Look, if your kid is a ballerina or a fairy for Halloween, fine. Maaaaybe a ladybug or a butterfly -- it's a stretch, but ok. But if your kid is Cookie Monster, a pirate, or a cowgirl? NO. TUTU. Ditto giraffes, spiders, and cupcakes. Seriously. Does EVERYTHING have to be teeth-achingly adorably girly? 

So I set out to find some cute, reasonably priced kids' costumes on Etsy that did not involve tutus in the least. It was harder than you'd think, and I had to venture into the dreaded BOY territory for some of them, but I was reassured to discover that there are people making cute, creative, APPROPRIATE outfits for kids. I put together a Treasury (because those are SO FUN, seriously, and I'm a little addicted to making them.) Click on the image below to get to the treasury, and click on each pic to go to the individual items. Explore all the great stuff in these sellers' shops. Enjoy. And buy handmade! 


15 September 2010

not myself

Mimi was in a major funk today after school. She's been in a mood for the week since school started: everything is "booooring" and "toooo haaarrrrd." She wants to come home from school and sit in front of the tv until bedtime, basically, and gets terribly angry at me when I won't let her.

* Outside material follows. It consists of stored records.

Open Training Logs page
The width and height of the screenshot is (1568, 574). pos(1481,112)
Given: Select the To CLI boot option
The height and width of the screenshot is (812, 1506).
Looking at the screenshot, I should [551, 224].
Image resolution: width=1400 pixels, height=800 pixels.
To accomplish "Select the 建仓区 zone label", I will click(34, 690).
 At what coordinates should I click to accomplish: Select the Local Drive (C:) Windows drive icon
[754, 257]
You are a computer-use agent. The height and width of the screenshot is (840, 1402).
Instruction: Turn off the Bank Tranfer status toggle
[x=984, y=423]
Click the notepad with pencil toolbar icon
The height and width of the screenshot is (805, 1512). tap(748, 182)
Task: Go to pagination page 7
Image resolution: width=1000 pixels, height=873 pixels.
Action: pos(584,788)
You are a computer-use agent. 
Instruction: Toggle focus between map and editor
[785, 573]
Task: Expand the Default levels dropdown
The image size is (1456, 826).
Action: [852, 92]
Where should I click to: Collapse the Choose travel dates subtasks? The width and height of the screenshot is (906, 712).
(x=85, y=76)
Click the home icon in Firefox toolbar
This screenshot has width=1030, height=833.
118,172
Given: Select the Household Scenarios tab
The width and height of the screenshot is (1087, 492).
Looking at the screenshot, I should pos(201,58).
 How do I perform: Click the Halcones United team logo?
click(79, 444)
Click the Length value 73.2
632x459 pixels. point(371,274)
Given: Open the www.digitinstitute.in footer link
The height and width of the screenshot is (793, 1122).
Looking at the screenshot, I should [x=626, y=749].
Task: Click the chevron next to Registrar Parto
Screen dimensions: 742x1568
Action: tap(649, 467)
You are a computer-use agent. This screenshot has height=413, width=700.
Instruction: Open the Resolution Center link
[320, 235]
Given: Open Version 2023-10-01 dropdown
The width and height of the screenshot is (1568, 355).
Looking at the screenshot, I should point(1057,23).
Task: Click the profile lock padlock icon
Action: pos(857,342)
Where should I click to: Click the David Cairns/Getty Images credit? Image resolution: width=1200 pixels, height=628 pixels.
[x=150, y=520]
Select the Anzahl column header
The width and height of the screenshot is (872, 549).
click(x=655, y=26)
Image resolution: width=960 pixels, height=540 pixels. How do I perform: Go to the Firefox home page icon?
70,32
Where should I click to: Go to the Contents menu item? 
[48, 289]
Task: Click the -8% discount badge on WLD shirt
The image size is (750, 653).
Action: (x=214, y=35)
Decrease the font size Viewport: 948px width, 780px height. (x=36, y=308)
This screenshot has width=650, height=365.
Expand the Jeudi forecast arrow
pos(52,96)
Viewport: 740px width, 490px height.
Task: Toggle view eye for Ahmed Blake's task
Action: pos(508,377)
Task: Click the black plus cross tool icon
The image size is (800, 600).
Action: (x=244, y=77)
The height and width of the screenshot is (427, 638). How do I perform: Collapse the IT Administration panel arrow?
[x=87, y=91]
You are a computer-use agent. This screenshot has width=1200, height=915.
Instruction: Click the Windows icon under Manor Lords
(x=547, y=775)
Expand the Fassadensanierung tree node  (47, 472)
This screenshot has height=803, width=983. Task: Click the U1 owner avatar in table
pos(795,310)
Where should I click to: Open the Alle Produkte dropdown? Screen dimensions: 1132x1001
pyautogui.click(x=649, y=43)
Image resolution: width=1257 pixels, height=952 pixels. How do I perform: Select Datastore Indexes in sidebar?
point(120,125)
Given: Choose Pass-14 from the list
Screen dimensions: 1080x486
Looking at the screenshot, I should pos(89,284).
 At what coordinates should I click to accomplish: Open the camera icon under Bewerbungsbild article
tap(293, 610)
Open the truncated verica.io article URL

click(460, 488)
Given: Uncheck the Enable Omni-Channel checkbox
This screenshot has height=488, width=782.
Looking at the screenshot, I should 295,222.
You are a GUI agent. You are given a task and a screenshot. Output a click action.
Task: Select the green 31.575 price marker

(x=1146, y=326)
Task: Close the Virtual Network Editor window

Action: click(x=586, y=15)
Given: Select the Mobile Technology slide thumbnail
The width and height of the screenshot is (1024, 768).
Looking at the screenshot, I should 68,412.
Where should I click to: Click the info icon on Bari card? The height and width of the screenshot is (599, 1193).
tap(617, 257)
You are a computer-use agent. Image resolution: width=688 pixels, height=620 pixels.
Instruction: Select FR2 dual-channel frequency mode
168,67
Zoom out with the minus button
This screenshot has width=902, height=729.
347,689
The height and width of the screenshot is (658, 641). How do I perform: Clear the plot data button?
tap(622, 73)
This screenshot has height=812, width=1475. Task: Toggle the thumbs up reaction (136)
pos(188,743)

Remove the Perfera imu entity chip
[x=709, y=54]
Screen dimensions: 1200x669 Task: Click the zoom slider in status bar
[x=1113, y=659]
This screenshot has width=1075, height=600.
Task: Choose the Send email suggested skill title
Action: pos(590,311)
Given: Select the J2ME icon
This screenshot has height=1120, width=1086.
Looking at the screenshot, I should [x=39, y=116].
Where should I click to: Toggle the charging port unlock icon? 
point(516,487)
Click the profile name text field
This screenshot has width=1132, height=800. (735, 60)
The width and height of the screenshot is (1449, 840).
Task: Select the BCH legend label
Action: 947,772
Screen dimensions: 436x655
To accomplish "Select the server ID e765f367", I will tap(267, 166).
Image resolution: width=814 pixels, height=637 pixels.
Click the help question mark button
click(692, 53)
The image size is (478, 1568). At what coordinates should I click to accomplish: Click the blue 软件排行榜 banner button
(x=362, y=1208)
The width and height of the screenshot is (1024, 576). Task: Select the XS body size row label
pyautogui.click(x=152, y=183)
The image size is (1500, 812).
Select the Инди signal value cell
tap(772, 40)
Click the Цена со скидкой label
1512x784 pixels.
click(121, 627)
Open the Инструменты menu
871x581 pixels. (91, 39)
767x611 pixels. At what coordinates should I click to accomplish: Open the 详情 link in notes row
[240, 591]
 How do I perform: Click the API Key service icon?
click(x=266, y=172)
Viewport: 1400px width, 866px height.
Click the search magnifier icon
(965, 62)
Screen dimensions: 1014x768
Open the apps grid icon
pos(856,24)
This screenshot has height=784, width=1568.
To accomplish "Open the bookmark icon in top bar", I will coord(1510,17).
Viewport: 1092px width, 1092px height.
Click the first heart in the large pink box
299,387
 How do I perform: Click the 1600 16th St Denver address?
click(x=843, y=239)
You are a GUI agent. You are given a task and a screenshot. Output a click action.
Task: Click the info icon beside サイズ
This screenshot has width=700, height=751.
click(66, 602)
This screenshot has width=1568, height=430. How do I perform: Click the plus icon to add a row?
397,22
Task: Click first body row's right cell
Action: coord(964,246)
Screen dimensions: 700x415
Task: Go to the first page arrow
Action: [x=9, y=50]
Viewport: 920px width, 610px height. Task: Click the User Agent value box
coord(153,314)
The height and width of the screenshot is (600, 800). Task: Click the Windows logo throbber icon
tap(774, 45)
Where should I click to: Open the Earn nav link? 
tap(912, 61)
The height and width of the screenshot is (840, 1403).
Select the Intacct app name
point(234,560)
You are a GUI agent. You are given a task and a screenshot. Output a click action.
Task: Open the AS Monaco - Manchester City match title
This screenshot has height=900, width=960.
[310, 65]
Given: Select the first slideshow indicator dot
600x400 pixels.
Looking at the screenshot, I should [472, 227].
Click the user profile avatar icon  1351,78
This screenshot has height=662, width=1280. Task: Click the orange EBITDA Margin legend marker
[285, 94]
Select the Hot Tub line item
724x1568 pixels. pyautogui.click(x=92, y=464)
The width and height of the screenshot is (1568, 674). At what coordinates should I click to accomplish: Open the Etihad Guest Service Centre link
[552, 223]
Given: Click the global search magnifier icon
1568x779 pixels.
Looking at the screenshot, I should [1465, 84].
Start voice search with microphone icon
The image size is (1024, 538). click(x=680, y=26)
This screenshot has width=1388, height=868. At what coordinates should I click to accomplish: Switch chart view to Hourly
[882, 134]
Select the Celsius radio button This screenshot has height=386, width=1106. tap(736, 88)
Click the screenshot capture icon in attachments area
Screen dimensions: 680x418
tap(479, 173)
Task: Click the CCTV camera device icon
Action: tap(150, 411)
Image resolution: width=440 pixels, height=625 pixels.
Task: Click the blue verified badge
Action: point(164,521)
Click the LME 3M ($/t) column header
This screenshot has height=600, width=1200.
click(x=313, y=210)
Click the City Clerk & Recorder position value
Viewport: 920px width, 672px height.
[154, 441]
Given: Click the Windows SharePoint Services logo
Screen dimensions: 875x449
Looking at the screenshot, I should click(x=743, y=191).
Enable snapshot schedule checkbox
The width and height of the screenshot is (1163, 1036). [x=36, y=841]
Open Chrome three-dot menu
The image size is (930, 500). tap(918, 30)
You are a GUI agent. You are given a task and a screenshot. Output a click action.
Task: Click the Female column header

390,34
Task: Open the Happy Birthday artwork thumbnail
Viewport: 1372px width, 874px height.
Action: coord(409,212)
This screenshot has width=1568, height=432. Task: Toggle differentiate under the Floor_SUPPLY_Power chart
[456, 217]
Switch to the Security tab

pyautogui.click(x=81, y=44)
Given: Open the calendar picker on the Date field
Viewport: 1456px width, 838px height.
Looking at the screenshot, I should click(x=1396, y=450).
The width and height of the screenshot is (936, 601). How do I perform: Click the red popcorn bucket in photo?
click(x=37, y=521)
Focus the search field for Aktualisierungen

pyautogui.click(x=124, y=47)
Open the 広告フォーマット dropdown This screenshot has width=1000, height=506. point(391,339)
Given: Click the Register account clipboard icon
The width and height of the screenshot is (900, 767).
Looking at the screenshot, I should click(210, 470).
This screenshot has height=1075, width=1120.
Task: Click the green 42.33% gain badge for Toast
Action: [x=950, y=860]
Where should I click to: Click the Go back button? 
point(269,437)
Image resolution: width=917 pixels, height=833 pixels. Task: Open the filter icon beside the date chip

Today I got home from work shortly after my mom picked up both girls from school, and when I came in I could tell it was going to be one of those days. Mom was tired and cranky, Mimi was tired and cranky, and Boo was pretty much the only one glad to see me. I let Mimi finish the show she was watching, and then reminded her that it was time to turn the tv off and have quiet reading time. She is very stubborn about reading, and still wants me to read for her most of the time even though she is perfectly capable, so I am trying to encourage her as much as I can. But reading? It's BOOOOORING and TRIIIICKY and TOOOO HARRRRD. I understand her frustration, and I was ready for it so managed to stay calm and offer to help her with her book. Instead of listening to what I was trying to tell her, she ran across the room and burrowed into a blanket, totally hiding herself.

I know she's stressed and anxious about school and changes and all the new things. I don't know how to help her through this right now. Eventually she came out from under her blanket, after I started reading to Boo. She said she didn't know what to do, so I suggested several options: reading, drawing a picture, coloring, writing a story or a letter. None of those were acceptable. She finally decided it might be ok to go outside and do chalk drawings on the driveway. Boo was thrilled with this idea, but once we got outside Mimi threw herself down on the ground and just stared at the sky. I asked if she wanted me to make a chalk outline of her we could color in but no. I asked if she felt ok, and if something was worrying her, and she said no. Then she thought for a minute and said "I'm just not myself, mom. I don't feel like myself."

Later we came inside and cut out pictures from magazines to paste into a collage. Boo didn't want to come in but was convinced when I told her she could use scissors and a gluestick. Mimi at first just wanted to watch, but she shortly got into the spirit of things and produced a fantastic collage of a peacock on a spaceship exploring the solar system. Then she gave me a big hug and said "Mom, I'm myself again! I'm so happy. I like being myself." Then we put on some music of Mimi's choice and danced around the living room, and both girls dissolved into hysterical laughter while they watched me. "Mom! You are shaking your booty!"

Crisis averted, for tonight, but oh, I am so tired. I don't have the energy for this sort of intense hands-on Mimi management every single night, and keeping Boo entertained at the same time. The evening eventually devolved into fights about coloring and what color a certain princess's hair should be so I had to cut things short;  Mimi accuses Boo of copying her but when Boo wanders off to do something else Mimi can't leave it alone and keeps poking at her until Boo comes back and "copies" some more. This is fairly typical sibling stuff and I can manage it, for the most part, but when it's on top of all Mimi's emotional issues, well, I'm exhausted. Mimi will be fine, I know, and Boo totally is fine, but me? I don't know if I'll survive.